Alex couldn’t even reach the closest research station to coerce it.

Out of desperation, he tried to fill his time with more chores, but he his escort led him away with an admonition that everyone had their duties is it wasn’t for other to do them.

“Then what the fuck am I supposed to do?” he’d yelled. “Go insane from the silence?”

“This is a time for you to be with yourself, for you to be you, whatever it means.”

He was a killer. Was that really what they wanted from him?

Frustration led him to spend more time exercising, but that grew tiresome faster than it burned away his frustration, so he’d moved on to training, and that had caused a commotion.
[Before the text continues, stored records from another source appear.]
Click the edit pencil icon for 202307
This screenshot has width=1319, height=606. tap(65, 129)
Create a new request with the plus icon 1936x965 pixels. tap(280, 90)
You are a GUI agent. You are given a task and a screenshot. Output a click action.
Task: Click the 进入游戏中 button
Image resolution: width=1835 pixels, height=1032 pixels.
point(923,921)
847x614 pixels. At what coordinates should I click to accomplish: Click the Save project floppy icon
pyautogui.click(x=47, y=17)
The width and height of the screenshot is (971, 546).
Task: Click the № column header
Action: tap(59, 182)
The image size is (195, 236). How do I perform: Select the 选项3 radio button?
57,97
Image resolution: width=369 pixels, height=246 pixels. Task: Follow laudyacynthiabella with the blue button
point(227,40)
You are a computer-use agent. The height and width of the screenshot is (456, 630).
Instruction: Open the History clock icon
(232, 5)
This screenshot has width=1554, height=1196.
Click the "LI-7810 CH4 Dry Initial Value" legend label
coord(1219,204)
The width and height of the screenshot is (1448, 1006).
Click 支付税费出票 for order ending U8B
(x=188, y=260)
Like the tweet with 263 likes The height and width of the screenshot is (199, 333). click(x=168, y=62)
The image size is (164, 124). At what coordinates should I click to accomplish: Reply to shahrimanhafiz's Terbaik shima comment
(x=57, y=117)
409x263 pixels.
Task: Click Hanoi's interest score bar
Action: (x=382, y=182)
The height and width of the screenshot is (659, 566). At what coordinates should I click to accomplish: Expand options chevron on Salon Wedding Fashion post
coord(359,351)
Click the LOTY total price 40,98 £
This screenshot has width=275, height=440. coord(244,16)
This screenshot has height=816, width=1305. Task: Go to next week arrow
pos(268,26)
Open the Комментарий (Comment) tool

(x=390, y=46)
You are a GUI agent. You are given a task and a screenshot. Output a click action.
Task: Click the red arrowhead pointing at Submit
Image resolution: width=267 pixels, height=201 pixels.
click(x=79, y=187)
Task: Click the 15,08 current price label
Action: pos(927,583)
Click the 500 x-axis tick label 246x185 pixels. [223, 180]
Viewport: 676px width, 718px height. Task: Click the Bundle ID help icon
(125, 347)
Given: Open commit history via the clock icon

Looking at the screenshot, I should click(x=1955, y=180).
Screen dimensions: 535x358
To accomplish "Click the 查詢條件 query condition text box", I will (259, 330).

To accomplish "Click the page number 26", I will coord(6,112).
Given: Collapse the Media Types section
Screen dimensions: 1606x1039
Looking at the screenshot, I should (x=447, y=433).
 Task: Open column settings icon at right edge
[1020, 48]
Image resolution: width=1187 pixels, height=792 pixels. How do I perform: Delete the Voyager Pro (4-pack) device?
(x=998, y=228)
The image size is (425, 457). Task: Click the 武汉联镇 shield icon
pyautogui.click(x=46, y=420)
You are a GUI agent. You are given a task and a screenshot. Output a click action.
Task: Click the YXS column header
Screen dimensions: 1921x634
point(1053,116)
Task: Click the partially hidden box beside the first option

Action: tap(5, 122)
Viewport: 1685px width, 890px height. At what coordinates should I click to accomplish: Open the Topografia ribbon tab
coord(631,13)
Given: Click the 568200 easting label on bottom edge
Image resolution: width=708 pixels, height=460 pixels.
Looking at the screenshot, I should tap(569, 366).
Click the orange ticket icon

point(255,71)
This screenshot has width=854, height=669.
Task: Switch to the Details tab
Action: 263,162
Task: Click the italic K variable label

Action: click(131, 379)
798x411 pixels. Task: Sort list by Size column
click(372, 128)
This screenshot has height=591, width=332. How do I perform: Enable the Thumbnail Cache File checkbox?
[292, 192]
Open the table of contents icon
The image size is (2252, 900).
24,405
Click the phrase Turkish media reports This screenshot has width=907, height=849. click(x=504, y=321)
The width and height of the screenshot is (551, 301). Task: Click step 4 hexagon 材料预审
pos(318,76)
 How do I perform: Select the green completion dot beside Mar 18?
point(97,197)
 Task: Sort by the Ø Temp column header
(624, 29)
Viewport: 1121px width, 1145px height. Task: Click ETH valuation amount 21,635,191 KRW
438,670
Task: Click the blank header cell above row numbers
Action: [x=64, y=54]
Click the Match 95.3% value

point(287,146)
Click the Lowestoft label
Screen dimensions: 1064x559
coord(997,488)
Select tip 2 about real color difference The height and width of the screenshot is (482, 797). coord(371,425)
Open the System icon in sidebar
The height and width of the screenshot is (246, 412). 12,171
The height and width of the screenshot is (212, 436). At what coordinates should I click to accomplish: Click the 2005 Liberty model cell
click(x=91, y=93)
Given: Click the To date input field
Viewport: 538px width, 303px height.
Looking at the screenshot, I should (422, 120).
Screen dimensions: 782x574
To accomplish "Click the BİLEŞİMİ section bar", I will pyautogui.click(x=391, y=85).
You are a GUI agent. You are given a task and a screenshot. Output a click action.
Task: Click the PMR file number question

“This isn’t a fighting place,” the merc that had outed Tristan had told him when he’d caught Alex in the empty room next to the weight one and had nearly earned himself an open gut as a result. “People come here looking for peace. They have no fucking business seeing someone train like that.”

“I don’t fucking care what you’re here for,” I Alex had replied, hand tightening on the knife. Vibro-edge; off because he hadn’t seen a point in activating it for training. Now, it was difficult not to turn it on. Not use it on this annoyance. “They tell me to be me. Well, this is who I fucking am.”

The man’s expression darkened. Then he turned, stepped away, and faced Alex.

For a moment, he thought he was about to challenge him.

“I’m not here to fight.” Maraco said. “I’m not here to fight you,” he added as Alex opened his mouth. The expression had to make it cleat what he thought of the other’s attempt at pacifism. In the entrance, a crowd of what Alex had come to refer to as “the locals”, had gathered.

“What’s your job?” Maraco asked. “I know there’s one. He wouldn’t be here otherwise.”

“I’m the job,” Alex said through clenched teeth. “He’s here because I’m a danger to the life we want to build. I can’t want to kill you right now, so bad I’m having trouble not running at you and showing them what I’m able to do with a knife. I need to be able to be in a crowd and not risk blowing up just because some human talks down to a Samalian. I want to be the one to decide when I kill and when I don’t.”

The man didn’t look satisfied, but, fortunately for him, he didn’t push. He’d turned and left. The locals had talked among each other as Alex fought to gain control, then left too.

He’d expected to be told to leave before the chime for dinner came, but other than the occasional glances as he ate, no one mentioned the incident.

So he continued his training and ignored those who paused to watch him from the doorway, or the few who spent longer than a pause watching him. 

When he grew tired of training, Alex often found himself standing under the rain, looking into the jungle, wondering what Tristan was doing, and when he would be back.